Dans la mesure où les demandeurs ne contestent pas que les travaux de réfection proprement dits ont bien duré quatre mois, il n’y a donc pas matière à condamnation contre la société d’assurance au titre d’une indemnité supplémentaire.
Sur le remplacement du liner
Les conditions particulières gouvernant la relation contractuelle nouée avec la compagnie défenderesse attestent effectivement de ce qu’un pack piscine et spa a été souscrit, qui prévoit une garantie couvrant les dommages affectant le bassin dans les suites du sinistre.
Les demandeurs produisent un devis du 7 juillet 2022 établi par la société Piscines Carré Bleu à hauteur de 4 255, 20 € pour la dépose d’un liner, un changement de feutre, la fourniture et la pose d’un liner, affirmant que ces travaux sont rendus nécessaires par l’incendie de 2021.
Il sera néanmoins observé que le rapport d’expertise remis le 14 février 2022 par le cabinet SARETEC après investigations en présence de toutes les parties ne retient pas la réalité d’un tel dommage mais affiche uniquement une dépense de 200 € au titre d’une vidange de la piscine.
Ce document ne porte aucunement mention d’une demande spécifique des assurés à ce sujet, qui ressortirait du recensement de leurs besoins.
En fait, Monsieur [C] et Madame [B] appuient leur réclamation sur une seule pièce, à savoir une lettre du cabinet Expertises Galtier en date du 6 octobre 2022 faisant état d’une relation directe entre le sinistre et le dommage en cause, qui résulterait d’un défaut d’entretien en l’absence d’électricité.
Or, cet avis ne peut à lui seul servir à établir un lien suffisant de la dépense à venir avec le sinistre et partant fonder une décision de condamnation contre l’assureur dans la mesure où il émane d’un technicien qui avait pour mission de défendre les intérêts des demandeurs : il ne s’agit donc pas d’une analyse technique parfaitement neutre, étant en outre relevé qu’elle est dépourvue de toute démonstration étayée.
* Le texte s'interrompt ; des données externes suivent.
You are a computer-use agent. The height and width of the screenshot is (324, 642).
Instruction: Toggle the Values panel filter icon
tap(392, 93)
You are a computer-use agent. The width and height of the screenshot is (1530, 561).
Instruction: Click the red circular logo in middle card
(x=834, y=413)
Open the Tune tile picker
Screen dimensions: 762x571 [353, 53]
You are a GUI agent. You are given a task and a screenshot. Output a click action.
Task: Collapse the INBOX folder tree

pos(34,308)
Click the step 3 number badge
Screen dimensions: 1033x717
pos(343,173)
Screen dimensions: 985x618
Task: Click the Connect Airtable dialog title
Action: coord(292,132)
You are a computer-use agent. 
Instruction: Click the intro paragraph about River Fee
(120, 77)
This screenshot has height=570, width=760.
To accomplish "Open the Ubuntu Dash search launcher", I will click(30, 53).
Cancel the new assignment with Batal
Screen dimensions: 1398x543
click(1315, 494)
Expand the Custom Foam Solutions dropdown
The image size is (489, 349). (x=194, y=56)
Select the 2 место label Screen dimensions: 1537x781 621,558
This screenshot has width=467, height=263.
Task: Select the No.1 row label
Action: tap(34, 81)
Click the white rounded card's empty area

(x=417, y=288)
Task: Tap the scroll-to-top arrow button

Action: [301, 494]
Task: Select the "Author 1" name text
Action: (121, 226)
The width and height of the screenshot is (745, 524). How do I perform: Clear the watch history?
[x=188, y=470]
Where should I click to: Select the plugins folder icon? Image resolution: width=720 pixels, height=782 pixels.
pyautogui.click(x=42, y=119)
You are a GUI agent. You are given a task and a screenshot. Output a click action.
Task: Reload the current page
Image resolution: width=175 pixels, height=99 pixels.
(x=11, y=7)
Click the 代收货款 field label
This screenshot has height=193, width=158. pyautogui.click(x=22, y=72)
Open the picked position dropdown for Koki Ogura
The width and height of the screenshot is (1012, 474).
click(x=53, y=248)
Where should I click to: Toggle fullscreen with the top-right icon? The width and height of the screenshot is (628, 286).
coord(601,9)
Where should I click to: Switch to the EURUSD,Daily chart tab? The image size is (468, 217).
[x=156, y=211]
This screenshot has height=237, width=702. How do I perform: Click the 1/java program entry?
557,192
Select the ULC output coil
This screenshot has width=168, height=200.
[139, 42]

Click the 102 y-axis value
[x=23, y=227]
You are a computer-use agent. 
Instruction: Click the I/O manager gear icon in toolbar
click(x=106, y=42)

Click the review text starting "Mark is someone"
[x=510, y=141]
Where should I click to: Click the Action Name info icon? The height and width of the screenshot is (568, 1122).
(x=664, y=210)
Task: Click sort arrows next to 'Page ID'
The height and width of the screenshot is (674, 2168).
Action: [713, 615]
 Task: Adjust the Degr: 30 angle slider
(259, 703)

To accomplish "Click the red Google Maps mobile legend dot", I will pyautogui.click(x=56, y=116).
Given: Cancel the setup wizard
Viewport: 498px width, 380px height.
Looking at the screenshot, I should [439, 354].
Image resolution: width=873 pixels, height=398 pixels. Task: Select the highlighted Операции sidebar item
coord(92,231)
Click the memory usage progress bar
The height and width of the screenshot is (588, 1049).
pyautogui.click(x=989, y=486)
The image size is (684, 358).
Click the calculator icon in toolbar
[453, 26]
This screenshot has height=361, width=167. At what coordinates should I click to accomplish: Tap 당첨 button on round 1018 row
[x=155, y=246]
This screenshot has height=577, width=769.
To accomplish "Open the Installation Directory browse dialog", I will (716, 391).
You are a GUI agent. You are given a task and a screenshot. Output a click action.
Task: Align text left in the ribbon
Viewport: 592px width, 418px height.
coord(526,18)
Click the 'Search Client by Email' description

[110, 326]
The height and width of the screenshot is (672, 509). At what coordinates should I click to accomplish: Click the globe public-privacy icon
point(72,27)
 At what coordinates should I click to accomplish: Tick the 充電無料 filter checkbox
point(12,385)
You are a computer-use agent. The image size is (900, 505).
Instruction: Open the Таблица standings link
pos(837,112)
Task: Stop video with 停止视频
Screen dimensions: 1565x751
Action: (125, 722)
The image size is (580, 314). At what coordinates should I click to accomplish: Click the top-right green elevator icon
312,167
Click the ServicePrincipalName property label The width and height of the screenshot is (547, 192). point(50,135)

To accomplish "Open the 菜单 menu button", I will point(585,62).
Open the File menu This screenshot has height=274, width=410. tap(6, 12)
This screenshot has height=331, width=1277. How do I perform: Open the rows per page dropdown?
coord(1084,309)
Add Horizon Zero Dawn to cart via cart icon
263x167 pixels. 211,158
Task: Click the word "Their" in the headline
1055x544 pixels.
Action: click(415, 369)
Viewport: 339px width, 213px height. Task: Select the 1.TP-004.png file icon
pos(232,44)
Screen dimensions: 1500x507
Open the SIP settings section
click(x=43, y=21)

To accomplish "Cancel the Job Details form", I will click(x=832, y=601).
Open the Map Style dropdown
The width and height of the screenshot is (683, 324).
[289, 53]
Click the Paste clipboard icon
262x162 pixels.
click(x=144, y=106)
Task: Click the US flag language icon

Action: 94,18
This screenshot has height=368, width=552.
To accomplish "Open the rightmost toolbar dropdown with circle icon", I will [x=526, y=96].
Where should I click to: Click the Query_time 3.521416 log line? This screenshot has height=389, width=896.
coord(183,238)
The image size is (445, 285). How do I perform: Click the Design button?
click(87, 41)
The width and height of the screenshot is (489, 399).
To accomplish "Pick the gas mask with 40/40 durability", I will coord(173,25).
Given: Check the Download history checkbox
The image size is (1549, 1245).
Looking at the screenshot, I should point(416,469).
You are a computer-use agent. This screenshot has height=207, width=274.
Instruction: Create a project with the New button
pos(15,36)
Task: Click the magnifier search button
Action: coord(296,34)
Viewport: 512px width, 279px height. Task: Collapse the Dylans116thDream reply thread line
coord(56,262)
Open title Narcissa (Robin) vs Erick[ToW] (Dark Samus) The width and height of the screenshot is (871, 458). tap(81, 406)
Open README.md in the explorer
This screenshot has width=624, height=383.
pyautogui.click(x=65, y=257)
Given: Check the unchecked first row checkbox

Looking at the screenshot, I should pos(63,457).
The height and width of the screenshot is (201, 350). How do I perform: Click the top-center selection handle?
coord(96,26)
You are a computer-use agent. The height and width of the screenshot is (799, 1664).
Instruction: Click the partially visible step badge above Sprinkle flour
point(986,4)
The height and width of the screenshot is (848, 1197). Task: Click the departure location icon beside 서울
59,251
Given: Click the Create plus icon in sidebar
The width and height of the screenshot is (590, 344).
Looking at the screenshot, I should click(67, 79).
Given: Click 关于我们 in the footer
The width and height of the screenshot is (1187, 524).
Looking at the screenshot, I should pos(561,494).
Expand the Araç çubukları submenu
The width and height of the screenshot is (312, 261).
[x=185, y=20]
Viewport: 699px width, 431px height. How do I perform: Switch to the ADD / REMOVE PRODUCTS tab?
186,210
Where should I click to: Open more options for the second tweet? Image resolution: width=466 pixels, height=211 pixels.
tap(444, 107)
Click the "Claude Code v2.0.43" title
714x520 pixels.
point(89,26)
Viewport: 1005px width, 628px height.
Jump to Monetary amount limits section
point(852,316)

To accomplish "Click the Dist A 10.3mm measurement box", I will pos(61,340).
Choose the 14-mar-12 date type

Dès lors que les consorts [C]/[B] ne rapportent pas le preuve d’une relation de causalité directe, certaine et exclusive entre le préjudice allégué et le fait dommageable couvert, la demande indemnitaire ne sera pas satisfaite.
Sur la réclamation indemnitaire au titre de la résistance abusive
La résistance abusive consiste pour le débiteur d’une obligation qui ne souffre pas sérieusement la contestation de s’opposer obstinément à son exécution et de contraindre le créancier à devoir agir en justice.
En considération de la teneur du jugement, les [C]/[B] ne sont pas fondés à prétendre au bénéfice d’une réparation, de sorte qu’ils seront déboutés pour l’intégralité de leurs demandes.
Sur les demandes accessoires
En application de l’article 696 du code de procédure civile, Monsieur [C] et Madame [B] tenus in solidum seront condamnés aux dépens.
Selon des modalités identiques, les mêmes devront également régler à la partie adverse une somme de 1 800 € au titre des frais irrépétibles.
PAR CES MOTIFS
Le Tribunal, statuant publiquement, en premier ressort et par jugement contradictoire,
Déboute Monsieur [G] [C] et Madame [T] [B] de l’ensemble de leurs demandes
Condamne in solidum Monsieur [G] [C] et Madame [T] [B] à supporter le coût des dépens de l’instance
Condamne in solidum Monsieur [G] [C] et Madame [T] [B] à régler à la SA SOGESSUR la somme de 1 800 € en application de l’article 700 du code de procédure civile.
Prononcé à la date de mise à disposition au greffe par Stéphanie BENOIT, vice-président
En foi de quoi le présent jugement a été signé par le Président, Stéphanie BENOIT, et Karine ORTI, Greffier présent lors du prononcé.